▶ Your instructions: Every record must be copied exactly, except that pictures are dropped.
........
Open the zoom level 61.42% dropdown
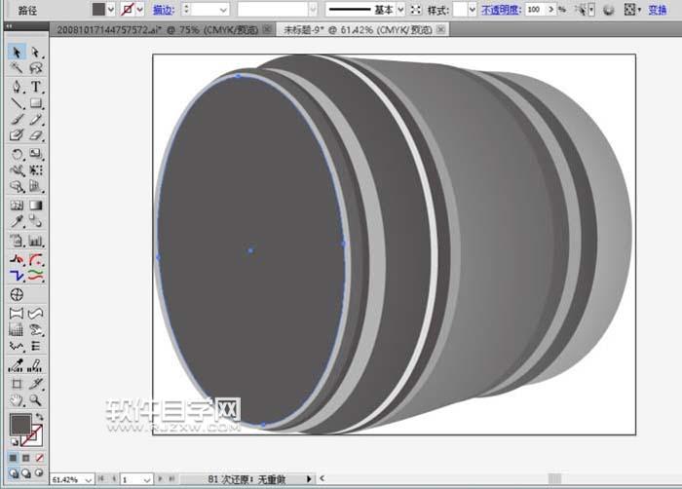Viewport: 682px width, 489px height. click(x=89, y=479)
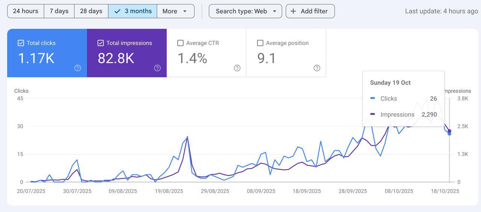Switch to the 7 days range
Viewport: 481px width, 212px height.
[59, 11]
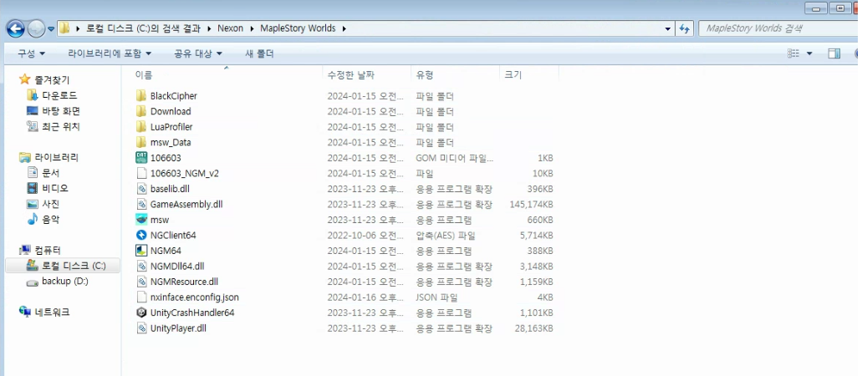This screenshot has width=862, height=376.
Task: Select the BlackCipher folder icon
Action: [141, 96]
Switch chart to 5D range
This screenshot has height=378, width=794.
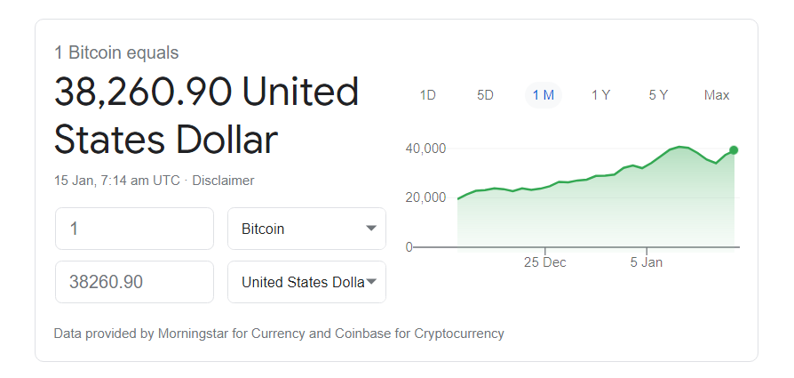point(485,95)
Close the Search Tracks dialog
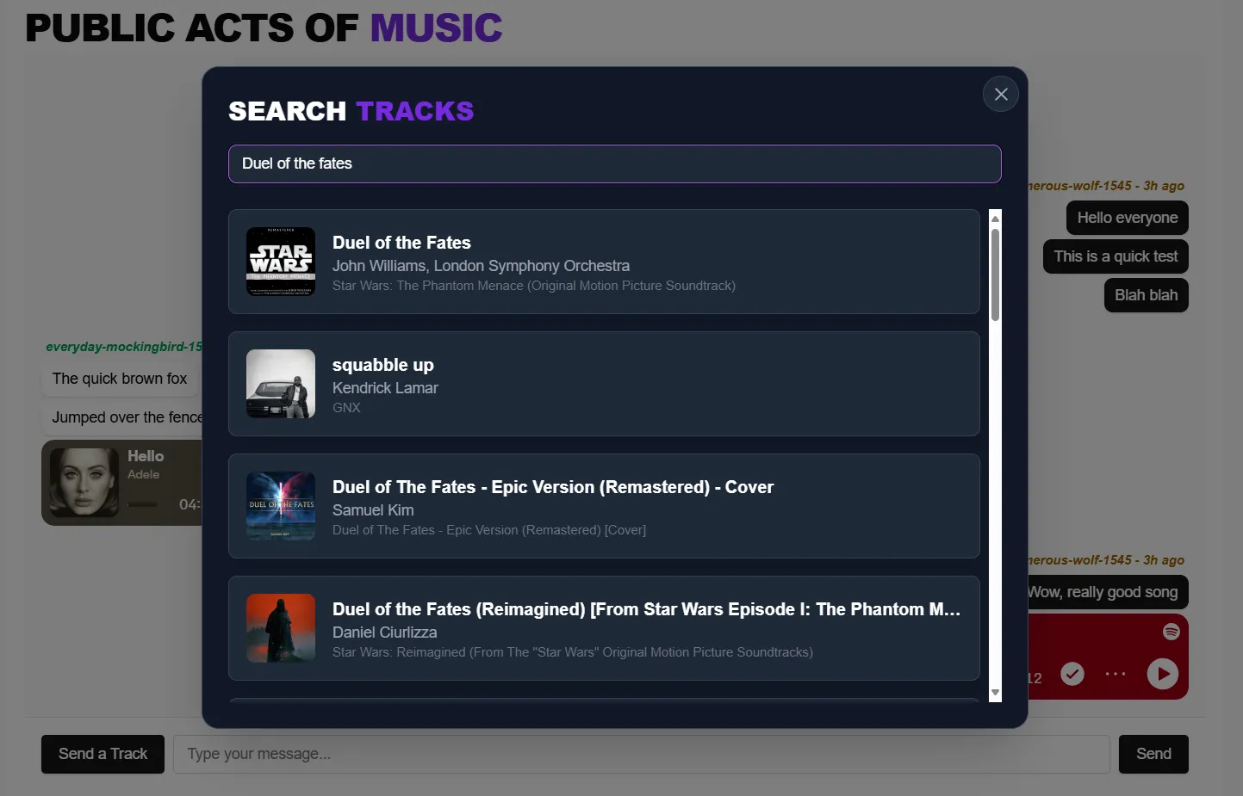Screen dimensions: 1243x796 (x=1000, y=95)
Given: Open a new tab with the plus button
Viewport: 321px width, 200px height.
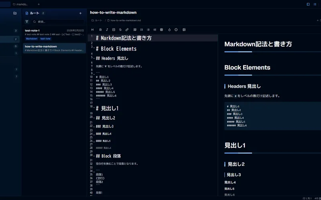Looking at the screenshot, I should point(39,4).
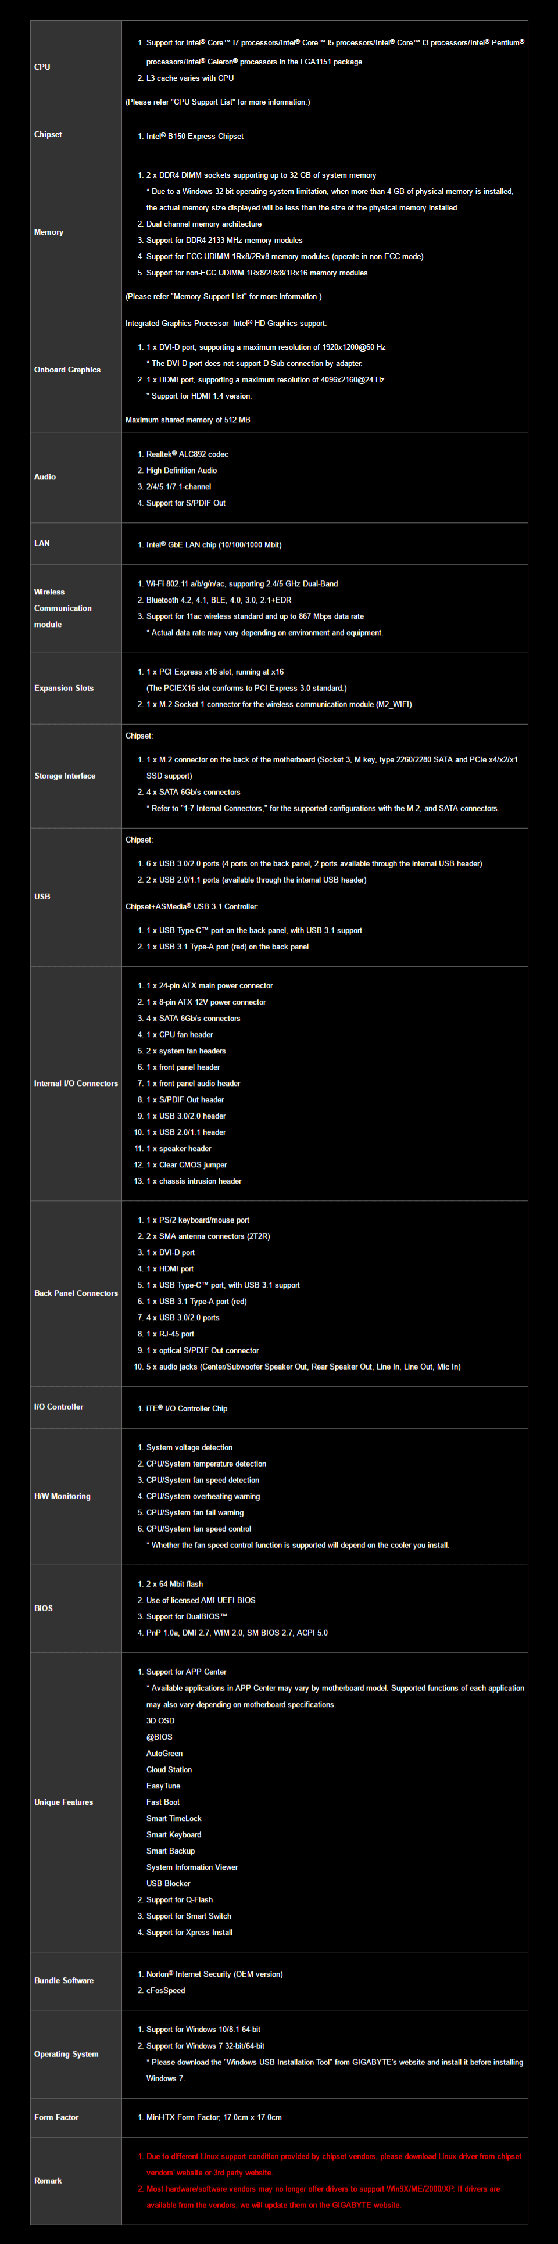The width and height of the screenshot is (558, 2244).
Task: Click the Back Panel Connectors heading
Action: (76, 1294)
........
▶ Your response:
Open the zoom level 61.42% dropdown
Viewport: 682px width, 489px height. click(x=89, y=479)
Switch to the 7 days range
Viewport: 481px width, 212px height.
[59, 11]
This screenshot has width=862, height=376.
Task: Select the BlackCipher folder icon
Action: [141, 96]
Switch chart to 5D range
This screenshot has height=378, width=794.
point(485,95)
Close the Search Tracks dialog
Screen dimensions: 1243x796 (x=1000, y=95)
Given: Open a new tab with the plus button
Viewport: 321px width, 200px height.
Looking at the screenshot, I should point(39,4).
The width and height of the screenshot is (558, 2244).
Task: Click the Back Panel Connectors heading
Action: (76, 1294)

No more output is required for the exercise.